Monday, November 27, 2006

 

Media banned from parliament

Politics, Media
Iraq's parliament will bar the media from future sessions and began on Monday by refusing access to reporters and then cutting off television coverage as a debate on mounting sectarian violence became heated. Spokesmen for the government and parliament said it was part of efforts, newly agreed by Iraq's National Security Council, to stop political leaders contradicting each other in public and prevent media coverage that was deemed to inflame conflicts. "If there is any tension in the state, then the media should be kept out because it may increase tension," speaker Mahmoud al-Mashhadani told lawmakers in a televised session after dozens of journalists were barred from the building by security guards.
When one lawmaker rose to object, Mashhadani, from the Sunni minority, ordered the cameras turned off, effectively shutting off public access to a legislature whose election was held up by the United States as a beacon for democracy in the Middle East. No transcript is published and journalists and members of the public have always been barred from the chamber itself.

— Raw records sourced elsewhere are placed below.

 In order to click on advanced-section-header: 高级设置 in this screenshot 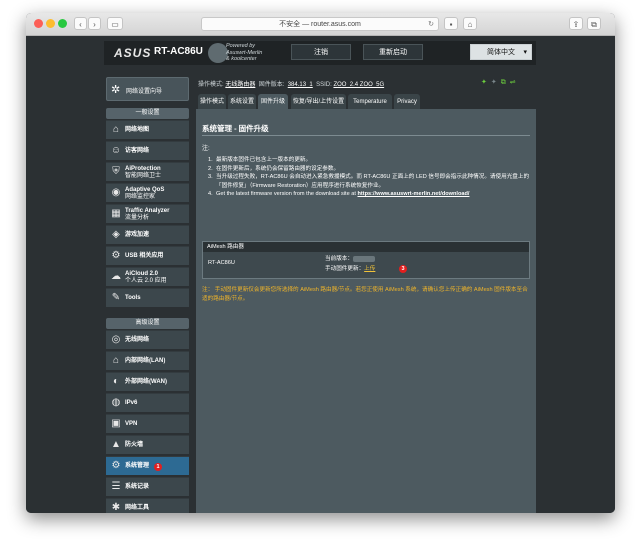, I will do `click(148, 324)`.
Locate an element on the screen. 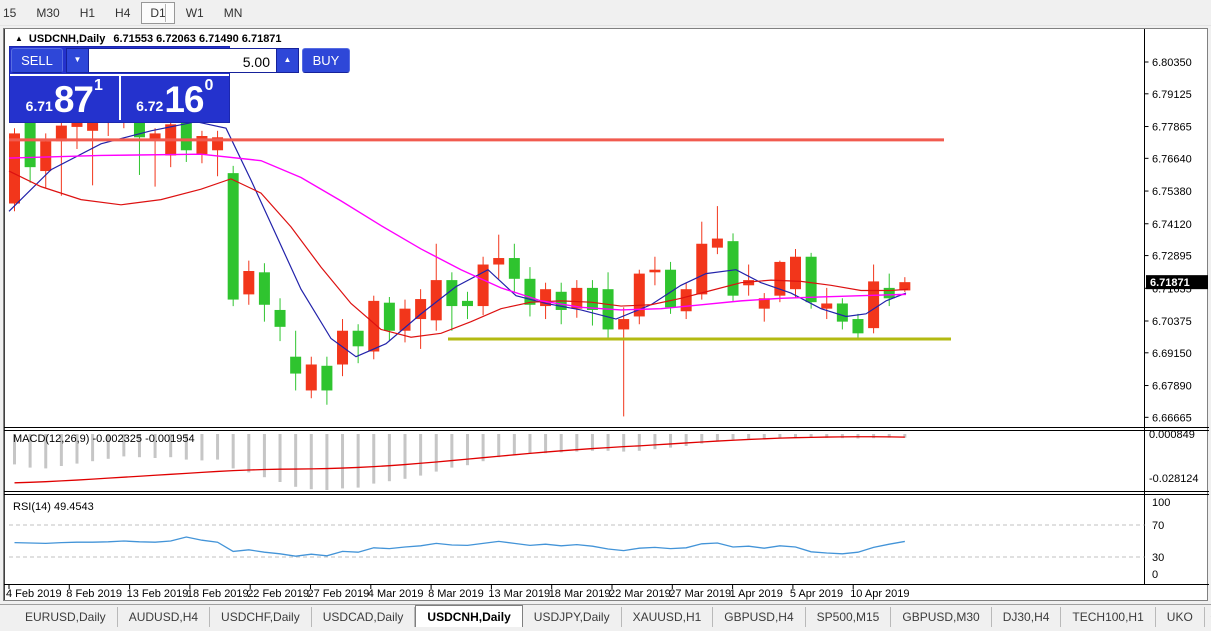  symbol-tab: DJ30,H4 is located at coordinates (1027, 617).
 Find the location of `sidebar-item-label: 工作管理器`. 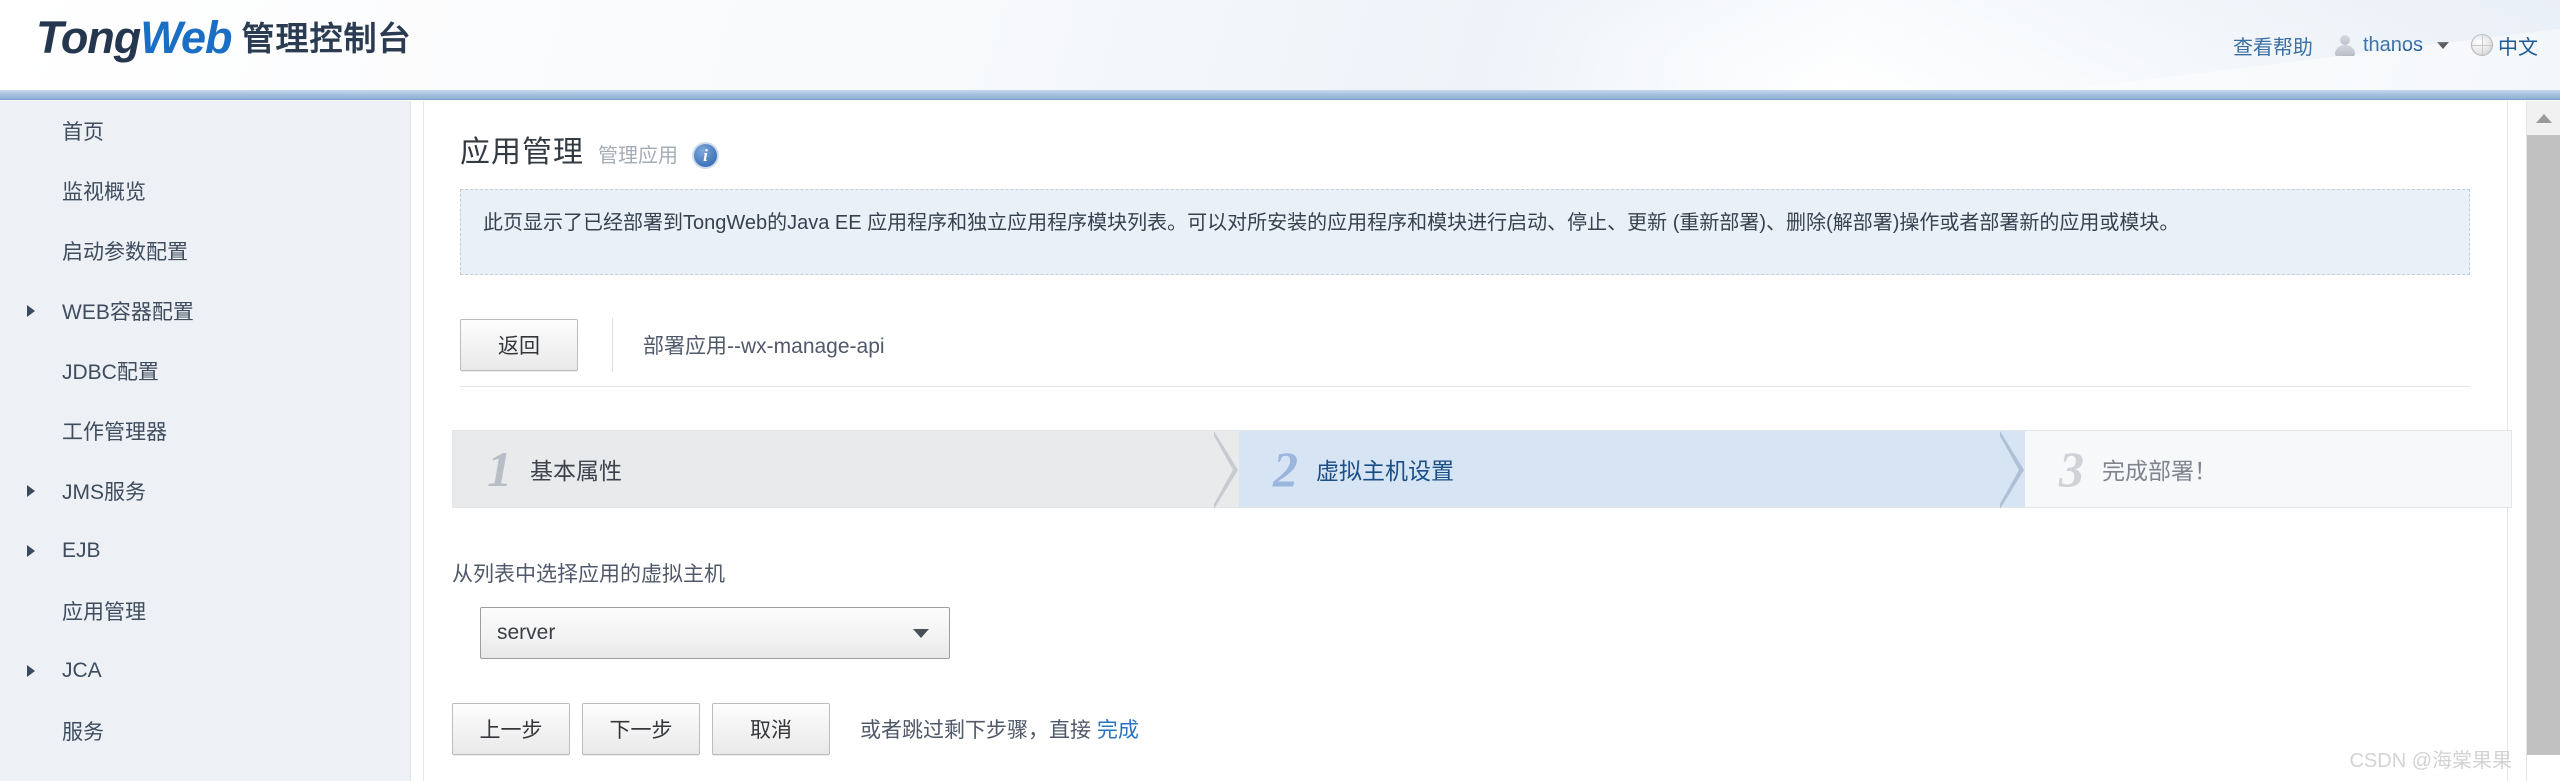

sidebar-item-label: 工作管理器 is located at coordinates (114, 432).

President Jalal Talabani, an ethnic Kurd, blamed the media on Friday for inciting violence -- apparently referring to conflicting accounts from Iraqi officials of apparent reprisal attacks by gunmen on a Sunni neighbourhood in Baghdad that day.
After reporters were left standing outside the Saddam Hussein-era convention centre in Baghdad's Green Zone which houses parliament, Mohammed Abu Bakr, a parliament spokesman, told Reuters that he could not say when they could return. An official in Prime Minister Nuri al-Maliki's media office said: "This is one of the decisions of the National Security Council to make sure people speak with one voice to the media." He declined to say whether further measures were planned to prevent the media reporting on political disagreements. In a "four-point plan" produced by Prime Minister Nuri al-Maliki last month to improve security in Baghdad, point No. 3 was to increase "supervision" of the media. Little evidence of the implementation of the plan has yet been seen.